• _Exercise description_
Where the line containing "The image size is (1200, 630)." appears below, start there and repeat each line exactly to the end. Leave the pictures out.

• _Input records_
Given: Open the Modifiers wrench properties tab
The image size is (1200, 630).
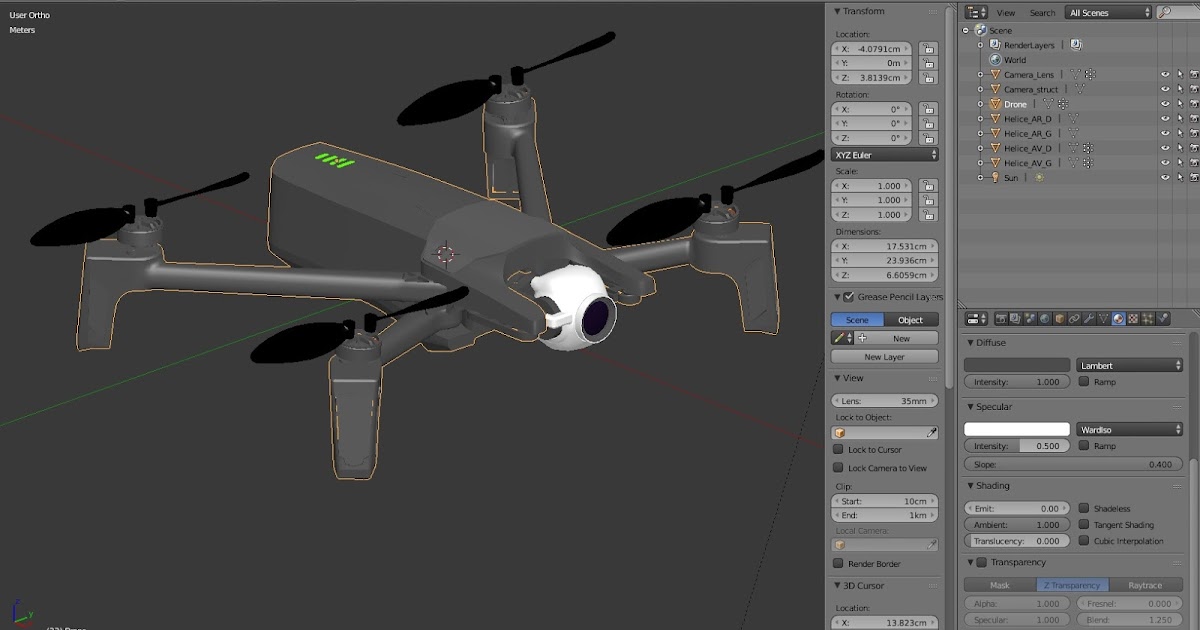Looking at the screenshot, I should pos(1088,318).
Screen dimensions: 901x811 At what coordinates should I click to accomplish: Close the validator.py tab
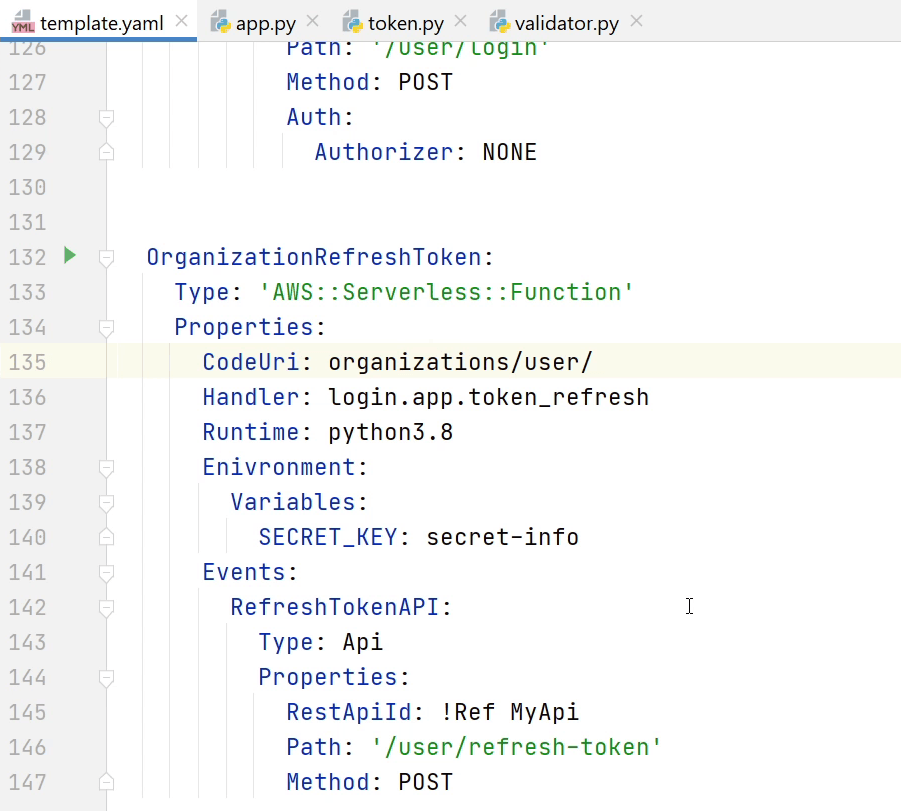coord(635,19)
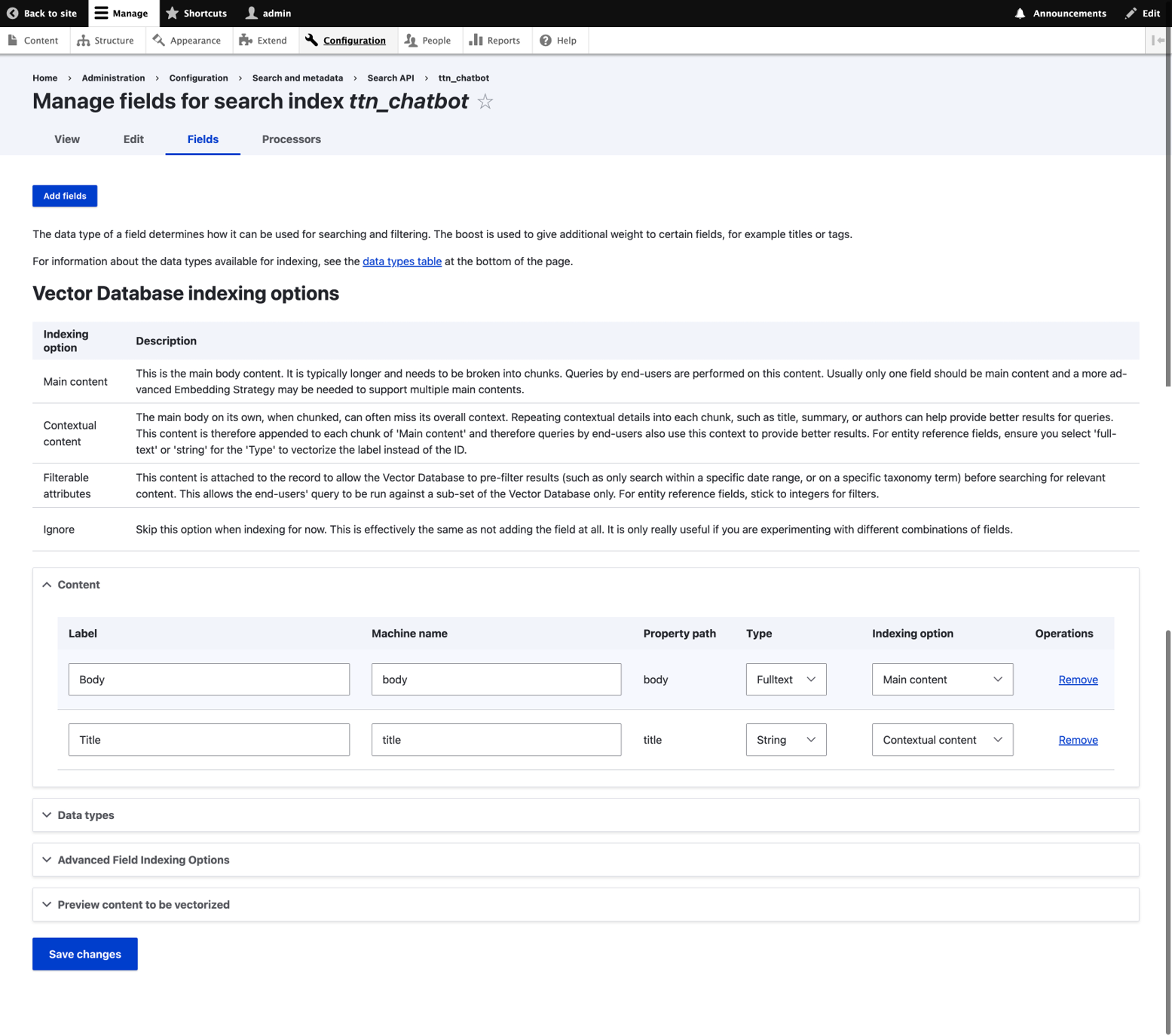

• _Task output_
The image size is (1200, 630).
Looking at the screenshot, I should pos(1088,318).
Screen dimensions: 901x811 At what coordinates should I click to accomplish: Close the validator.py tab
coord(635,19)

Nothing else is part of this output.